Later that afternoon, Lucien stood at the floor-to-ceiling windows of his office, ostensibly reviewing quarterly projections. But his attention kept drifting to the woman sitting at the desk outside his door.

Nia was concentrating on something, her brow furrowed in that way that made her look younger than her years. She'd tucked a strand of hair behind her ear, and he found himself tracking the movement of her fingers, the curve of her neck as she leaned forward.

She was explaining something to Marcus from accounting, her voice patient and warm. He'd given Marcus the same information three times with increasing irritation, but somehow Nia made it sound simple. Natural.

She had no idea he was watching. That's when she was most herself—unguarded, genuine, achingly human in a world that had forgotten how to be soft.

And it terrified him.

She wasn't supposed to matter. She was supposed to be temporary, forgettable, just another face in the endless parade of assistants who came and went. But every time she looked up with those defiant eyes and refused to back down, she carved herself deeper into the spaces he'd spent years keeping empty.

Every morning when she walked through that door with her second-hand clothes and determined expression, she brought something into his sterile world that he'd thought was gone forever. Hope. Warmth. The possibility that not everyone was playing a game.

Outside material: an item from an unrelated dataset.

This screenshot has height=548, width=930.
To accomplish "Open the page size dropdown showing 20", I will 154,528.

She was dangerous in a way that had nothing to do with corporate espionage or political maneuvering. She was dangerous because she made him remember what it felt like to be human.

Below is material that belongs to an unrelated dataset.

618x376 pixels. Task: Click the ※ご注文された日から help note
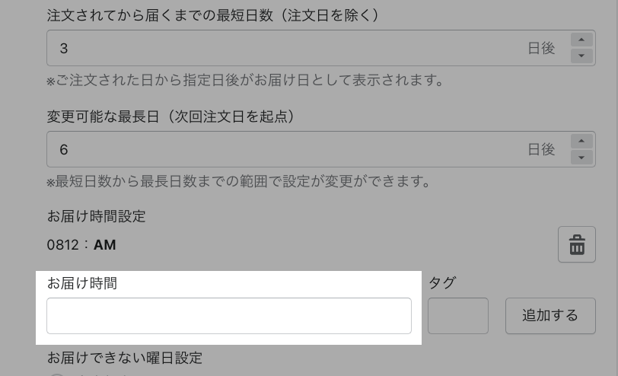point(245,80)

He turned away from the window, jaw clenched.

Cold.

Unbothered.

Just as he had always been.

But something in his chest felt less like stone today.

And more like cracking ice.

In the distance, his phone buzzed with an encrypted message from home. Another reminder of who he really was. Another chain pulling him back toward a life he'd temporarily abandoned.

The clone had 6 months left.

6 months to figure out what to do about the girl who was slowly, systematically, dismantling every wall he'd ever built.

6 months to decide if Lucien Vale was worth saving.

Or if the Crownless King should finally claim his throne.